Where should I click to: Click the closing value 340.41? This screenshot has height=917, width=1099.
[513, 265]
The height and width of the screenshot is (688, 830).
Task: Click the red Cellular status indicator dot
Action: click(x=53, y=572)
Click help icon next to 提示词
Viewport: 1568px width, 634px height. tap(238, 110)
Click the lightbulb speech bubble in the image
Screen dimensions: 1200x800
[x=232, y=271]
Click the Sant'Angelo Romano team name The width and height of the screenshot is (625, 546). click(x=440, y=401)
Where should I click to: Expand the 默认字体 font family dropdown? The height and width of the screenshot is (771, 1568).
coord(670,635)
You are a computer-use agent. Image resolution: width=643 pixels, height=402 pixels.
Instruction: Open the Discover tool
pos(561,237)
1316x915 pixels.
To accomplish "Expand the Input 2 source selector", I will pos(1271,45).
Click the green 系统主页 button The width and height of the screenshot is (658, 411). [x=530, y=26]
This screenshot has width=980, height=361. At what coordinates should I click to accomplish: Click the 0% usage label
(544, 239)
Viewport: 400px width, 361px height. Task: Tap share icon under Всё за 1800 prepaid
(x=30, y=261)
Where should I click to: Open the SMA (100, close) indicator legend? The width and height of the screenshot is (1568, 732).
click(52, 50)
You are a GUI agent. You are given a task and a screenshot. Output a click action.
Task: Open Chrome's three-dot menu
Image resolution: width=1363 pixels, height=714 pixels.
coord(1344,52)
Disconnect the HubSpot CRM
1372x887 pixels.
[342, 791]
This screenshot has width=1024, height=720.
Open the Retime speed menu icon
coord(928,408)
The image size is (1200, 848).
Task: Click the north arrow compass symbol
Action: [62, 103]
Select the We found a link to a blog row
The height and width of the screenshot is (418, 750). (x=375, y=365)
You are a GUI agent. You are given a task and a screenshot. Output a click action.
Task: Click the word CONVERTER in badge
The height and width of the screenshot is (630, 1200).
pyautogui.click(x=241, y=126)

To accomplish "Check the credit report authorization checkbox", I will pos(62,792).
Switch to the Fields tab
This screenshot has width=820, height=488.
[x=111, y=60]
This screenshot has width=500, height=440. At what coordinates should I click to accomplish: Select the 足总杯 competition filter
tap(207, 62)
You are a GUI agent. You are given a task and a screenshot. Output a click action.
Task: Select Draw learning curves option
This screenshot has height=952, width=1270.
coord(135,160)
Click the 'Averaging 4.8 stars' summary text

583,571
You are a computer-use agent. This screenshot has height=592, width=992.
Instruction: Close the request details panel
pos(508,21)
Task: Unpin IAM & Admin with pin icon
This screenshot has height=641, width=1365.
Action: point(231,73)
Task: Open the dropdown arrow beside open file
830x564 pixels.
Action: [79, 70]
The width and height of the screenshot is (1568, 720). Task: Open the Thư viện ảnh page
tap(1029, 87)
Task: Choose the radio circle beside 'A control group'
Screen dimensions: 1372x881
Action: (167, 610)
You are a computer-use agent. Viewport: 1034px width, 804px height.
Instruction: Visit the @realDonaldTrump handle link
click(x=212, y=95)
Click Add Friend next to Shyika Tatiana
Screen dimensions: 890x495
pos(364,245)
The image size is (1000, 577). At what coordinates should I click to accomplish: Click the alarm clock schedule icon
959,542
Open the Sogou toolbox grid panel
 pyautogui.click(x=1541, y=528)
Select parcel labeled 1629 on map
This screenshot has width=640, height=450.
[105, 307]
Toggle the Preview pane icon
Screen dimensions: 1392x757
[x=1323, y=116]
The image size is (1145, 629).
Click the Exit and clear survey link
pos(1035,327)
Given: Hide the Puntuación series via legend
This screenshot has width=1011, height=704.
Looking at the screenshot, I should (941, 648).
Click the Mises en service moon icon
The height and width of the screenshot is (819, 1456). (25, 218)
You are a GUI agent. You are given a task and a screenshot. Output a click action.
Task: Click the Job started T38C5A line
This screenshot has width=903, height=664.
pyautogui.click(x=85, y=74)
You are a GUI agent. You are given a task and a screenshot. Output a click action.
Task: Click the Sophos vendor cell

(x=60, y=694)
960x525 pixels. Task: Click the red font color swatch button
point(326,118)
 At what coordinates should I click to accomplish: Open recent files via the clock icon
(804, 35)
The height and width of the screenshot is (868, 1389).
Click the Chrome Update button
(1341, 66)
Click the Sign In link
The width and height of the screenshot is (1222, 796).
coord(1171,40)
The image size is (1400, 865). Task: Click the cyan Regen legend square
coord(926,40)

·····

Output every line of the data above as a Markdown table with the columns "Row" and "Line", numbering the rows in order and omitting blank lines.

> _WRITTEN SOLUTION_
| Row | Line |
|---|---|
| 1 | Where should I click to: Click the closing value 340.41? This screenshot has height=917, width=1099. |
| 2 | [513, 265] |
| 3 | The height and width of the screenshot is (688, 830). |
| 4 | Task: Click the red Cellular status indicator dot |
| 5 | Action: click(x=53, y=572) |
| 6 | Click help icon next to 提示词 |
| 7 | Viewport: 1568px width, 634px height. tap(238, 110) |
| 8 | Click the lightbulb speech bubble in the image |
| 9 | Screen dimensions: 1200x800 |
| 10 | [x=232, y=271] |
| 11 | Click the Sant'Angelo Romano team name The width and height of the screenshot is (625, 546). click(x=440, y=401) |
| 12 | Where should I click to: Expand the 默认字体 font family dropdown? The height and width of the screenshot is (771, 1568). |
| 13 | coord(670,635) |
| 14 | You are a computer-use agent. Image resolution: width=643 pixels, height=402 pixels. |
| 15 | Instruction: Open the Discover tool |
| 16 | pos(561,237) |
| 17 | 1316x915 pixels. |
| 18 | To accomplish "Expand the Input 2 source selector", I will pos(1271,45). |
| 19 | Click the green 系统主页 button The width and height of the screenshot is (658, 411). [x=530, y=26] |
| 20 | This screenshot has width=980, height=361. At what coordinates should I click to accomplish: Click the 0% usage label |
| 21 | (544, 239) |
| 22 | Viewport: 400px width, 361px height. Task: Tap share icon under Всё за 1800 prepaid |
| 23 | (x=30, y=261) |
| 24 | Where should I click to: Open the SMA (100, close) indicator legend? The width and height of the screenshot is (1568, 732). |
| 25 | click(52, 50) |
| 26 | You are a GUI agent. You are given a task and a screenshot. Output a click action. |
| 27 | Task: Open Chrome's three-dot menu |
| 28 | Image resolution: width=1363 pixels, height=714 pixels. |
| 29 | coord(1344,52) |
| 30 | Disconnect the HubSpot CRM |
| 31 | 1372x887 pixels. |
| 32 | [342, 791] |
| 33 | This screenshot has width=1024, height=720. |
| 34 | Open the Retime speed menu icon |
| 35 | coord(928,408) |
| 36 | The image size is (1200, 848). |
| 37 | Task: Click the north arrow compass symbol |
| 38 | Action: [62, 103] |
| 39 | Select the We found a link to a blog row |
| 40 | The height and width of the screenshot is (418, 750). (x=375, y=365) |
| 41 | You are a GUI agent. You are given a task and a screenshot. Output a click action. |
| 42 | Task: Click the word CONVERTER in badge |
| 43 | The height and width of the screenshot is (630, 1200). |
| 44 | pyautogui.click(x=241, y=126) |
| 45 | To accomplish "Check the credit report authorization checkbox", I will pos(62,792). |
| 46 | Switch to the Fields tab |
| 47 | This screenshot has width=820, height=488. |
| 48 | [x=111, y=60] |
| 49 | This screenshot has width=500, height=440. At what coordinates should I click to accomplish: Select the 足总杯 competition filter |
| 50 | tap(207, 62) |
| 51 | You are a GUI agent. You are given a task and a screenshot. Output a click action. |
| 52 | Task: Select Draw learning curves option |
| 53 | This screenshot has height=952, width=1270. |
| 54 | coord(135,160) |
| 55 | Click the 'Averaging 4.8 stars' summary text |
| 56 | 583,571 |
| 57 | You are a computer-use agent. This screenshot has height=592, width=992. |
| 58 | Instruction: Close the request details panel |
| 59 | pos(508,21) |
| 60 | Task: Unpin IAM & Admin with pin icon |
| 61 | This screenshot has height=641, width=1365. |
| 62 | Action: point(231,73) |
| 63 | Task: Open the dropdown arrow beside open file |
| 64 | 830x564 pixels. |
| 65 | Action: [79, 70] |
| 66 | The width and height of the screenshot is (1568, 720). Task: Open the Thư viện ảnh page |
| 67 | tap(1029, 87) |
| 68 | Task: Choose the radio circle beside 'A control group' |
| 69 | Screen dimensions: 1372x881 |
| 70 | Action: (167, 610) |
| 71 | You are a computer-use agent. Viewport: 1034px width, 804px height. |
| 72 | Instruction: Visit the @realDonaldTrump handle link |
| 73 | click(x=212, y=95) |
| 74 | Click Add Friend next to Shyika Tatiana |
| 75 | Screen dimensions: 890x495 |
| 76 | pos(364,245) |
| 77 | The image size is (1000, 577). At what coordinates should I click to accomplish: Click the alarm clock schedule icon |
| 78 | 959,542 |
| 79 | Open the Sogou toolbox grid panel |
| 80 |  pyautogui.click(x=1541, y=528) |
| 81 | Select parcel labeled 1629 on map |
| 82 | This screenshot has width=640, height=450. |
| 83 | [105, 307] |
| 84 | Toggle the Preview pane icon |
| 85 | Screen dimensions: 1392x757 |
| 86 | [x=1323, y=116] |
| 87 | The image size is (1145, 629). |
| 88 | Click the Exit and clear survey link |
| 89 | pos(1035,327) |
| 90 | Given: Hide the Puntuación series via legend |
| 91 | This screenshot has width=1011, height=704. |
| 92 | Looking at the screenshot, I should (941, 648). |
| 93 | Click the Mises en service moon icon |
| 94 | The height and width of the screenshot is (819, 1456). (25, 218) |
| 95 | You are a GUI agent. You are given a task and a screenshot. Output a click action. |
| 96 | Task: Click the Job started T38C5A line |
| 97 | This screenshot has width=903, height=664. |
| 98 | pyautogui.click(x=85, y=74) |
| 99 | You are a GUI agent. You are given a task and a screenshot. Output a click action. |
| 100 | Task: Click the Sophos vendor cell |
| 101 | (x=60, y=694) |
| 102 | 960x525 pixels. Task: Click the red font color swatch button |
| 103 | point(326,118) |
| 104 |  At what coordinates should I click to accomplish: Open recent files via the clock icon |
| 105 | (804, 35) |
| 106 | The height and width of the screenshot is (868, 1389). |
| 107 | Click the Chrome Update button |
| 108 | (1341, 66) |
| 109 | Click the Sign In link |
| 110 | The width and height of the screenshot is (1222, 796). |
| 111 | coord(1171,40) |
| 112 | The image size is (1400, 865). Task: Click the cyan Regen legend square |
| 113 | coord(926,40) |